Structural variants detection, annotation and gene ontology

We obtained genomic structural variants including insertions, deletions, translocations (inter and intra chromosomal) and inversions for three dogs and three wolves (Additional file 1: table S10; Additional file 2: table S16 and Additional file3: S17). The total number of deletions, insertions, inversions, inter chromosomal translocations and intra chromosomal translocations, across the 6 individuals was 14,321, 566, 469, 798 and 637 respectively (Additional file 4: Table S18). The total number of all structural variants except insertions in the wolf genome was higher than those in the dog genome (Additional file 2 :Table S16 and Additional file 3: S17). To obtain potential functional roles related to the different types of structural variants, all genes that completely or partially have overlapped with them were retrieved from Ensemble. We obtained 470, 163 and 228, 6,466, 191 and 269 genes from annotation for the total number of Indels (insertion and deletion), inventions and complex structural variants (inter and intra chromosomal translocations), respectively in dog and wolf (Additional file 1: Table S11). Annotation of results from structural variants showed in general the percentage of intergenic and noncoding transcript variants in wolf genome is higher than that in dog genome while the proportion of coding sequences and 3'-UTR variants in dog genome is higehr than that in wolf genome (Additional file 1: Figures S6-S13). Gene ontology (GO) analysis categorized genes related to structural variations in three classes, covering molecular function, biological process and cellular component (Additional file 1: Table S12). The genes related to olfactory and immune systems were enriched in the set of SVs identified in this work (Additional file 1: Table S12). The most conspicuous cluster terms in dog and wolf were “cellular carbohydrate metabolic process” and “nervous system development.

 CNV detection

We obtained putative CNVs for 6 individuals using CNVnator program and the mean number of CNVs per individual was 4143.83 ranging from 2871 to 5437 (Additional file 1: Table S13). For all the autosomal CNVs categorized as gain, the mean copy number value of six individuals was 3.57 and the maximum copy number assessment was 174.472 on chromosome 7 (chr7) of wolf. The results showed that the number of gains in the three dog genomes was higher than those in the three wolf genomes (Additional file 1: Table S13). A total of 10571 CNVRs were obtained from overlapping of all CNVs across the 6 individuals (Additional file 5: Table S19), including 1-38 and X chromosomes, ranging in size from 1.05 kb to 3433.35 kb with an average of 14.63 kb and a median of 7.05 kb, covering 154.65 Mb, or 6.41%, of the assayed CanFam genome (Table 1). CNVRs were divided into three groups, including 6400 loss, 3916 gain and 255 both (gain and loss) events (Additional file 5: Table S19). Deletion:duplication ratio in the total CNVRs was 1.96. Among all CNVRs, 6,105 (57.75%) were found in a single individuals (singleton), 1,522 (14.39%) shared in two individuals, and 2,944 (27.84%) shared in at least three individuals (Figure 2B). A number of 6702 (63.4%) CNVR events were less than 10 Kb while 494 (4.7%) of the CNVRs were longer than 50 kb in size (Table 1 and Figure 2A). The highest and lowest numbers of CNVRs belonged to chromosomes 18 and 35, respectively (Figure 4 and Additional file 6: Table S20).

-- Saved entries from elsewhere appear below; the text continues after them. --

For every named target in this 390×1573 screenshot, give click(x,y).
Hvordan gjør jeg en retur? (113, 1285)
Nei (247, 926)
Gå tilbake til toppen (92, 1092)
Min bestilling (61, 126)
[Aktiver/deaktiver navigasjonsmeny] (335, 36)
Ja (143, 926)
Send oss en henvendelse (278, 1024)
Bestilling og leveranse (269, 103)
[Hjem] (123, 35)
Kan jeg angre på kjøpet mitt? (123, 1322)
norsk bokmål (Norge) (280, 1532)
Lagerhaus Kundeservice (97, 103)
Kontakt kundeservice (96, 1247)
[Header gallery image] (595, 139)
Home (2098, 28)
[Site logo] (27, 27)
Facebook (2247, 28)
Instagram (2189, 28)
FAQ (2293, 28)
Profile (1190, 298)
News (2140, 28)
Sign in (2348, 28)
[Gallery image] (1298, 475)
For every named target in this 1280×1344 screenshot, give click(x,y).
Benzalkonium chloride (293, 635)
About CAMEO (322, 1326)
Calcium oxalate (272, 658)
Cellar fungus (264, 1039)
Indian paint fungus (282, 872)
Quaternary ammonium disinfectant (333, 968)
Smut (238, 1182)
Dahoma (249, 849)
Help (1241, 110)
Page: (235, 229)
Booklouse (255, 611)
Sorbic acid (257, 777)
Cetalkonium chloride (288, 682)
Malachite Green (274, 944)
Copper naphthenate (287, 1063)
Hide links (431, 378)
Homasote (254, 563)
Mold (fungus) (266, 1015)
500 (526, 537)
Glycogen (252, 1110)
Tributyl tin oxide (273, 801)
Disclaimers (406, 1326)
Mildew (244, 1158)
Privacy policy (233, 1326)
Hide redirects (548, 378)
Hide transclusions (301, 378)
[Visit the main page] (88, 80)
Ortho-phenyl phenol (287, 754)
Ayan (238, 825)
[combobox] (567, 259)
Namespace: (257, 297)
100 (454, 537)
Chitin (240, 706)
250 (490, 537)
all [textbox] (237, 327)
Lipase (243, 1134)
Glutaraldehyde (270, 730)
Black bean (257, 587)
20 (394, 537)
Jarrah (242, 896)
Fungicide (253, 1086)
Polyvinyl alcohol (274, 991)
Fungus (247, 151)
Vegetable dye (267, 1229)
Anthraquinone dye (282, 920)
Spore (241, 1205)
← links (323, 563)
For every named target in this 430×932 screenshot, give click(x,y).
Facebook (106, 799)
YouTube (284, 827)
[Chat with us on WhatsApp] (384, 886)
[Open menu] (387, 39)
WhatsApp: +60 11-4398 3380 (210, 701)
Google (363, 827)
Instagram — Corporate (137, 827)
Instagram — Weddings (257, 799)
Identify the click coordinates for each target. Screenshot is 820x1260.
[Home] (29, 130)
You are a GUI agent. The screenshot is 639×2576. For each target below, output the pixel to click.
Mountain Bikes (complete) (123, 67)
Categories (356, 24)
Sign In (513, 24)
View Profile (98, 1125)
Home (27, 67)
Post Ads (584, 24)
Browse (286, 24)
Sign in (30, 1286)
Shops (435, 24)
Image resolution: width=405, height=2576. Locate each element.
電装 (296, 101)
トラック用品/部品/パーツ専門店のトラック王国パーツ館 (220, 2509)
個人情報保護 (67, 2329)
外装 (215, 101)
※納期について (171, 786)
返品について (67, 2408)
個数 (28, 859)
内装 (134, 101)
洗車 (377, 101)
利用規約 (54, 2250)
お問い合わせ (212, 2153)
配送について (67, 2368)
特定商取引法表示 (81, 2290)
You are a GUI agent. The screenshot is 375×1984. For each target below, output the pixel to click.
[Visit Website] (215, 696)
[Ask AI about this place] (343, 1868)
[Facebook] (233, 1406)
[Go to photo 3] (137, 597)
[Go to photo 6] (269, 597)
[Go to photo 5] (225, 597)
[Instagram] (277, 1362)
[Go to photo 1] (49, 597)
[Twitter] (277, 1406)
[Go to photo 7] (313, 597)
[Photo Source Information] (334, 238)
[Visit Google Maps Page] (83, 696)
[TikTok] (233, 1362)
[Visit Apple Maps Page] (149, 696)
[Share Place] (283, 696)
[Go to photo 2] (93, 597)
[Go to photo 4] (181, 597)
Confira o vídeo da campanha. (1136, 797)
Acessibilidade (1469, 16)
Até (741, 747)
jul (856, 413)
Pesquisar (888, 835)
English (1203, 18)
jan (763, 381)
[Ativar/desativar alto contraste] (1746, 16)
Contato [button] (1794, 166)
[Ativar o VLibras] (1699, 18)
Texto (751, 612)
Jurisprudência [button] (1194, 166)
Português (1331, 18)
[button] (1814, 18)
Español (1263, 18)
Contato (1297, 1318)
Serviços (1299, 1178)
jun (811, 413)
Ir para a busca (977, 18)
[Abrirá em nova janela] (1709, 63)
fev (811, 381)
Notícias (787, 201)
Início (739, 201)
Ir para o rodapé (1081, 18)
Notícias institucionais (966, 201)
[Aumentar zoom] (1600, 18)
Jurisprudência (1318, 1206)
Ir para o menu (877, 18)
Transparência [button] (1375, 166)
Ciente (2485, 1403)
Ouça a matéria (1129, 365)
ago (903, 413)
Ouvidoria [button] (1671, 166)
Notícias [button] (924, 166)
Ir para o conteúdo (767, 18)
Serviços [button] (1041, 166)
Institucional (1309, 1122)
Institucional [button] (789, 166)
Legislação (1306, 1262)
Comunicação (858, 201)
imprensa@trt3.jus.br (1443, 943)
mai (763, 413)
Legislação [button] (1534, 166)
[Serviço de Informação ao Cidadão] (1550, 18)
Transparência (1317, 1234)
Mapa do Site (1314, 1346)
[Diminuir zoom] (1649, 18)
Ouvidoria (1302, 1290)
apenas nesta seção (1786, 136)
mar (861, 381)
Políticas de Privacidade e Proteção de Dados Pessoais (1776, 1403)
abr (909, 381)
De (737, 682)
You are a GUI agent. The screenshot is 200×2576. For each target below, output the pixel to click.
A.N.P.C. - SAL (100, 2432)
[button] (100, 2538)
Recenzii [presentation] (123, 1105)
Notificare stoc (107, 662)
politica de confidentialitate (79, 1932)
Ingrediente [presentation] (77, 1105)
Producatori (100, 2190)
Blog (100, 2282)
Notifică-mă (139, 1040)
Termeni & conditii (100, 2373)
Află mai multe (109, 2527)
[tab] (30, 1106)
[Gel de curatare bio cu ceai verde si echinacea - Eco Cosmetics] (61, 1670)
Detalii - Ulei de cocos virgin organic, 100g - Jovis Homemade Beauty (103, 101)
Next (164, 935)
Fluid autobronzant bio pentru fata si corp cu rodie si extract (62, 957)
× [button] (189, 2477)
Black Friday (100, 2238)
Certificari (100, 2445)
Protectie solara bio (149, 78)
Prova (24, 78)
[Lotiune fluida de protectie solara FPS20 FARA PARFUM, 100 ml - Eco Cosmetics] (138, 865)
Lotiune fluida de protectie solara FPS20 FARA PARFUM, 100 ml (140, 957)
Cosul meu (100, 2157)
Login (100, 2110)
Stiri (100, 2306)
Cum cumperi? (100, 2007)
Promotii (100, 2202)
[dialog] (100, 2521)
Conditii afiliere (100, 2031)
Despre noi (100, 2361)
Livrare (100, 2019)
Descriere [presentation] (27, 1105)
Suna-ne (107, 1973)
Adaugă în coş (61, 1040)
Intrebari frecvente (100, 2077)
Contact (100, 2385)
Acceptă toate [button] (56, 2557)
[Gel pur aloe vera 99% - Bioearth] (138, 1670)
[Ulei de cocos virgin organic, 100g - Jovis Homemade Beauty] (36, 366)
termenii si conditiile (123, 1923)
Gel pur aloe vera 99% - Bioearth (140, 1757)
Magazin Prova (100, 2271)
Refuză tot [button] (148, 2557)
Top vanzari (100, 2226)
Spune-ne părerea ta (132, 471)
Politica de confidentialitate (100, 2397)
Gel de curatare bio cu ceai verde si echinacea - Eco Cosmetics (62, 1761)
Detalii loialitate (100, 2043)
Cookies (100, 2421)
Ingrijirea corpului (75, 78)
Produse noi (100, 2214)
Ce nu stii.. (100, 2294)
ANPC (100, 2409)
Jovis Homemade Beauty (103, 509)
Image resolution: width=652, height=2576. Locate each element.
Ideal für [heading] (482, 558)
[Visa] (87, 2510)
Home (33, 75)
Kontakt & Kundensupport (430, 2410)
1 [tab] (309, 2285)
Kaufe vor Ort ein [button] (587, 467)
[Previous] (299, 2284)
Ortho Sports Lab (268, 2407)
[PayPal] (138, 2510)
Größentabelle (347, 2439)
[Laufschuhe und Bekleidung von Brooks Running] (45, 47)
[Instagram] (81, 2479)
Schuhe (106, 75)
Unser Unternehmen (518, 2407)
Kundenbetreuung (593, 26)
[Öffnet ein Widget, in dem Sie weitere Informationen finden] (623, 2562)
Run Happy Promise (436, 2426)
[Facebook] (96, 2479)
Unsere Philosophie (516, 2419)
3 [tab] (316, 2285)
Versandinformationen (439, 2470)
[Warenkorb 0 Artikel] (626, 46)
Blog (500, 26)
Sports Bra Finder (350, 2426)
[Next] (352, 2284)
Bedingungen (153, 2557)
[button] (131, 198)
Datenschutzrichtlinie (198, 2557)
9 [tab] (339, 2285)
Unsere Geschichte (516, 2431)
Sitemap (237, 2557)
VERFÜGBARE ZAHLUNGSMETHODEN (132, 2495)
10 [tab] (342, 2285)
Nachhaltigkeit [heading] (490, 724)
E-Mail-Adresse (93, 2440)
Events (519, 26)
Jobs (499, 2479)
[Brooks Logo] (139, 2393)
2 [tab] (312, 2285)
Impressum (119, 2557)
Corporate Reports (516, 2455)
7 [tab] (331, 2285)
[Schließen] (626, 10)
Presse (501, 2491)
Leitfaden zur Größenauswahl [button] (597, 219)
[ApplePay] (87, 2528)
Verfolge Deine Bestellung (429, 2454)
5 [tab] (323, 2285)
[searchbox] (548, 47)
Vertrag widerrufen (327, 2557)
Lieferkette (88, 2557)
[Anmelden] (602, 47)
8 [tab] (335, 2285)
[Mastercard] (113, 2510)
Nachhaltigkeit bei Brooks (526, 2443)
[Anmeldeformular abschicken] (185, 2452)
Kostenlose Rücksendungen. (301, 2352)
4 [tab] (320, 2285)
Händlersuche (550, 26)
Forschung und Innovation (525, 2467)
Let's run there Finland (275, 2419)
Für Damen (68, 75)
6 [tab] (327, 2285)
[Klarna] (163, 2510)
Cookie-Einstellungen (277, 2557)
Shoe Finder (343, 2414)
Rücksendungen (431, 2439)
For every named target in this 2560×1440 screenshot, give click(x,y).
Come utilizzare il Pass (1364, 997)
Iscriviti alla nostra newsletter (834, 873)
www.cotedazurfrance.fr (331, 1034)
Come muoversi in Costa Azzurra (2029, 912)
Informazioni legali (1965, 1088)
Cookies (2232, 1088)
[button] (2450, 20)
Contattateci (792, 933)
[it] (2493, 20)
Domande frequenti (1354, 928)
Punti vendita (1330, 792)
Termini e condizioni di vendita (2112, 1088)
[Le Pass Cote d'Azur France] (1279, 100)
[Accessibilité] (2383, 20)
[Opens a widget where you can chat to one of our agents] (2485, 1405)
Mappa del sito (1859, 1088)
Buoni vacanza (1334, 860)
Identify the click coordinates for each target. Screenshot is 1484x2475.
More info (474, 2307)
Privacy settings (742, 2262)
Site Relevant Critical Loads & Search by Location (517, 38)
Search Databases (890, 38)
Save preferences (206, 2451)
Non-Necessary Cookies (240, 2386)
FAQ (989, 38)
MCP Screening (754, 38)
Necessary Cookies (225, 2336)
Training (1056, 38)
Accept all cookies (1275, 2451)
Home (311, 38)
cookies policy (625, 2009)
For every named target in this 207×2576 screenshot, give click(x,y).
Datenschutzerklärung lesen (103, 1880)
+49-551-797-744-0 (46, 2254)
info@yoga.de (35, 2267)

CNV annotation and gene ontology analysis

The annotation of results from CNVs showed that the percentage of CNVs in coding sequences (14% vs. 6%) and 3'-UTR (6% vs 0) in the dog genome was greatly higher than that in the wolf genome, but the percentage of CNVs in the intergenic regions (22% vs. 14%) in wolf genome was greatly higher than that in the dog genome (Additional file1: Figures S14 and S15). To achieve potential functional roles related to the putative CNVs, all genes that completely or partially have overlapped with these CNVs were detected from Ensemble. A total of 8595 genes were retrieved, including 6703 of the CNVs. Results of gene ontology (Go) analysis showed that in general genes associated with olfactory and immune systems are enriched among the CNV gains in dog and wolf (Additional file 1: Table S14). All the terms related to olfactory system are over-represented (P<0.01) in the wolf compared with those in the dog (Additional file 1: Table S14). The term “Starch and sucrose metabolism” is enriched in the dog CNV gains. The terms “cardiac conduction”, “Cardiac muscle contraction”, “regulation of heart contraction”, “heart development”, “muscle filament sliding”, “regulation of smooth muscle cell proliferation”, “ATP binding”, “calcium ion binding” and “muscle cell development” are enriched among the CNV gains in Saluki dogs (Additional file 1: Table S14).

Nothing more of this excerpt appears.